Great films are remembered for their acting, their cinematography, their visual effects, or even their editing, but how many movies are remembered for their sound design? A most underappreciated craft is brought to the fore in “Sound of Metal,” a dazzling new drama about a drummer struggling to accept his hearing loss.
Riz Ahmed, best known from the HBO mini-series “The Night Of,” stars as Ruben, a musician who loses everything when he loses his hearing. A recovering addict, Ruben has constructed a compact life that exists almost entirely in his motor home, where he lives with his girlfriend and musical partner Lou (Olivia Cooke). They travel the country in it for their road gigs, and it’s stuffed with recording equipment so they can make records in between shows. It’s a life built snugly for two, designed perhaps to keep chaos at bay.
Ruben’s sudden hearing loss leaves him unable to work – a doctor tells him the first thing he must do is preserve what little hearing he has left – and brings him to a home for deaf addicts that doubles as a school for children with hearing loss. The proprietor is Joe (Paul Raci), whose weary eyes and kindness-with-accountability disposition seem to account for a lifetime of poor choices. Some residents at the home are permanent, while others come and go. Ruben resists being there at all, especially since Lou is forbidden from staying with him, but he has no choice. Without his hearing, his old life doesn’t work, and he must build a new one from scratch.
It’s a well-observed character study about a man slowly coming to grips with his disability, and director Darius Marder conveys Ruben’s experience through his thoughtful modulation of the film’s sound. When we’re inside his head, the world is reduced to muted, unintelligible tones, but Marder smartly weaves in and out of Ruben’s perspective to keep the viewer abreast of his inner life without losing track of the broader story. Trapped by sudden silence, the fear and loneliness in Ahmed’s eyes register even more deeply when we’re reminded of what he’s missing.

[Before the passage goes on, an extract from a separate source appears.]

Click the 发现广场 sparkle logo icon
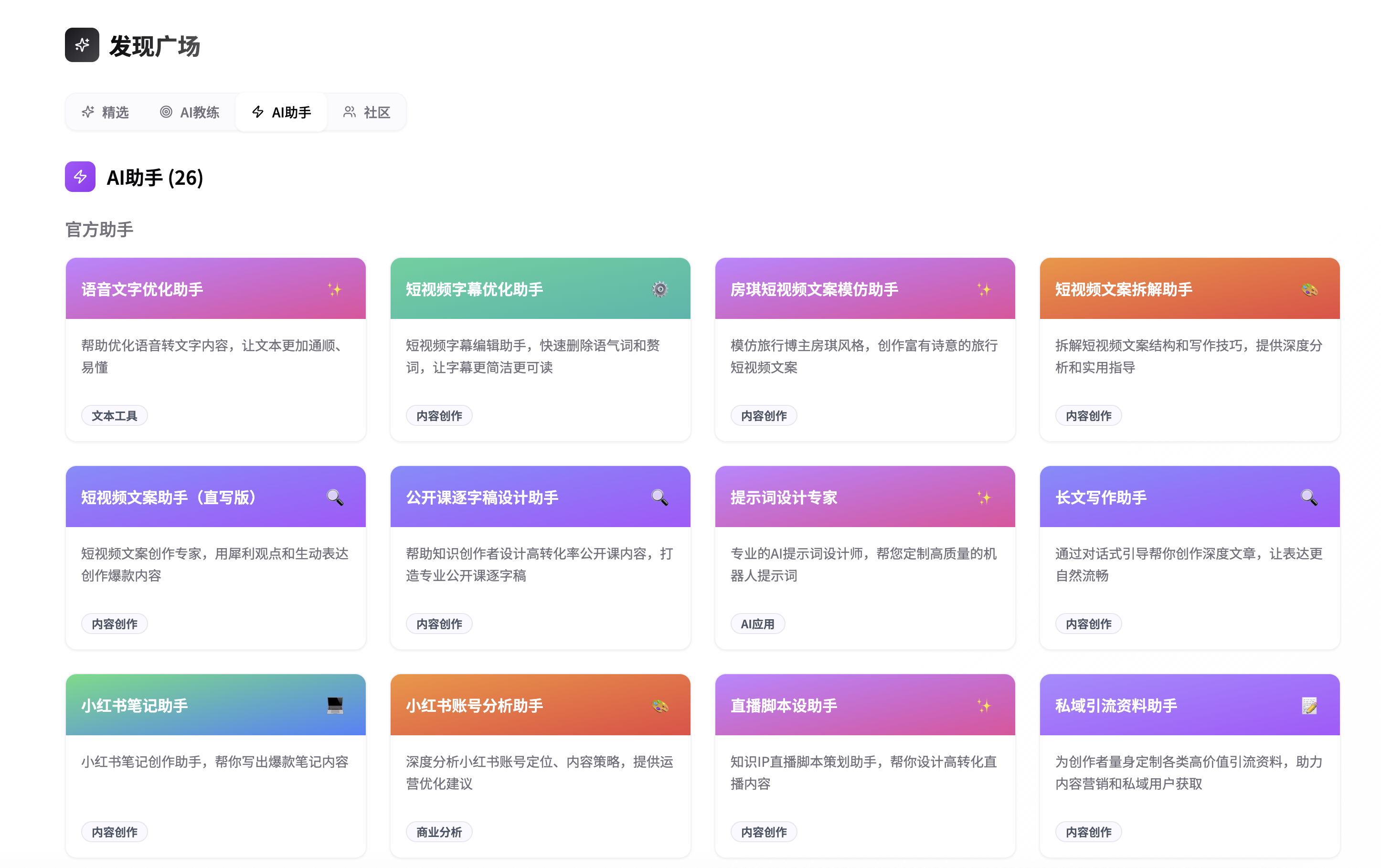 pos(82,45)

Marder seems to have done his homework, and “Sound of Metal” also works as an immersion into a deaf community, showing the nuances and idiosyncrasies that an outsider observer would miss. There’s a lovely moment shared between Ruben and one of the young students on a playground, in which they put their ears to a metal slide and make vibrations for each other. I was also struck by a group dinner at the home, with the guests signing quickly at the table, having multiple conversations at once. The hands are flying, so a drink inevitably gets knocked over. Among hearing people, this usually creates a panic or embarrassment, but here it’s treated so casually you get the sense it happens at every meal.

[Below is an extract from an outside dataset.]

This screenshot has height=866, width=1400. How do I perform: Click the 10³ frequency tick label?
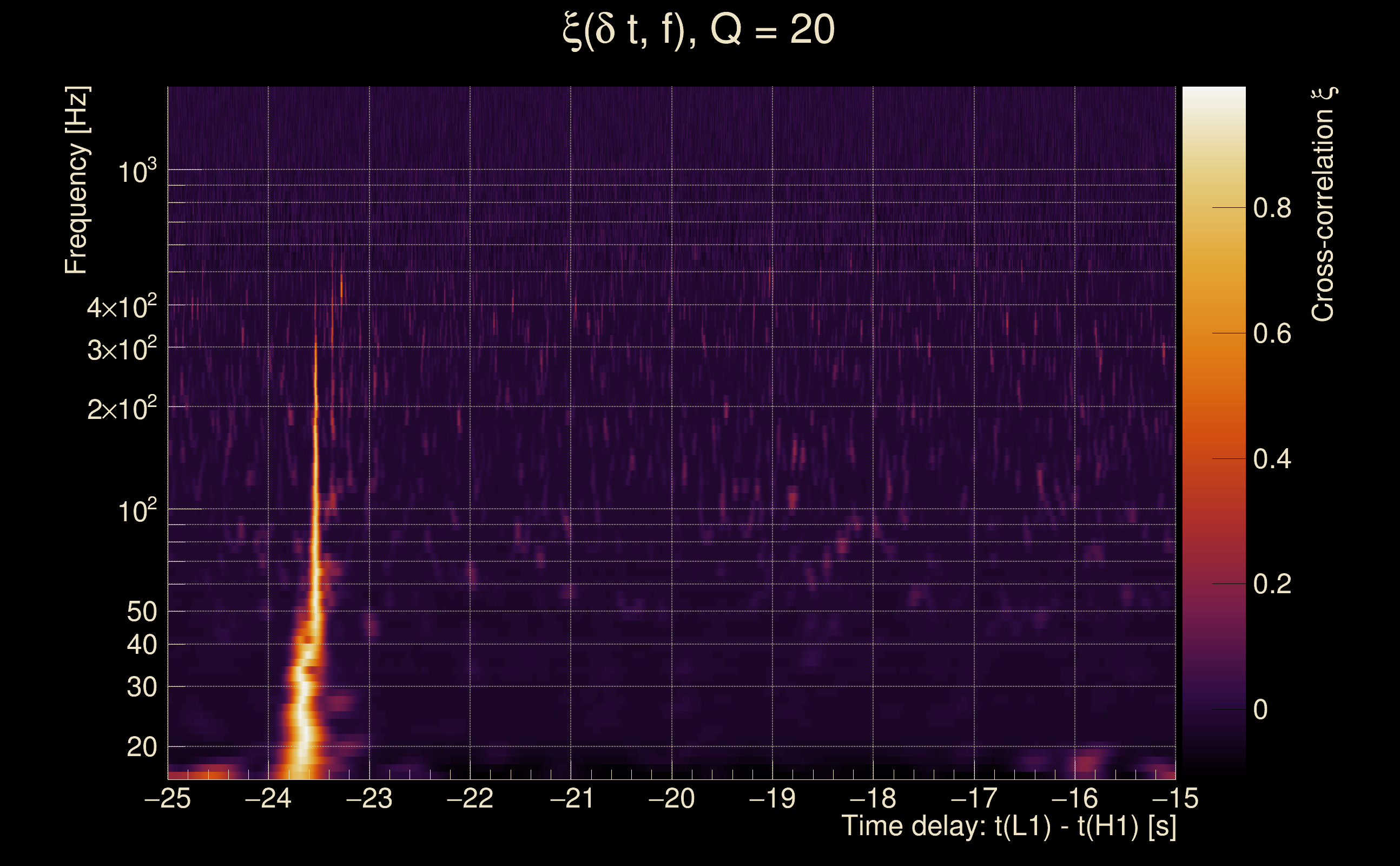pos(136,171)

With the film still so reliant on conveying Ruben’s experience, Ahmed’s brilliant performance is absolutely crucial. Ahmed is blessed with a compelling face; angular and dark, with wide child-like eyes, he could easily coast on a recessive performance, but he willingly dives into Ruben’s world. Forced into a massive life change, the character has wild emotional swings, and Ahmed nails it all: the frightened rabbit stare, the sudden fits of rage, the heartbreaking loss, and even the ecstasy of being accepted into a new family. It’s a breathtaking performance that captures the rainbow of human experience.
The rest of the cast rises to his level. As his girlfriend, Olivia Cooke gives a masterclass in reacting. Early in the film, when Ruben is in denial about how much his hearing loss will change his life, Lou sees both the reality of their situation and his terror at the consequences. She makes decisions he’s too scared to consider, and Cooke blends strength and compassion into one all-powerful force. It’s riveting. The characters at the home are played mostly by first-time actors, real members of the deaf community, and it shows. With the lived experiences of deafness, they provide a naturalism that imbues the film with a relaxed, even playful tone that carries it through its difficult subject matter.
Intimate and illuminating, “Sound of Metal” ultimately pulls off a tricky balancing act, telling a story about both an individual and a community, an inner world and a chosen family. Guided by the filmmaker’s curiosity, it takes us into the unknown and finds redemption amidst the chaos in our willingness to share the silence.
“Sound of Metal” is available on Amazon Prime Video.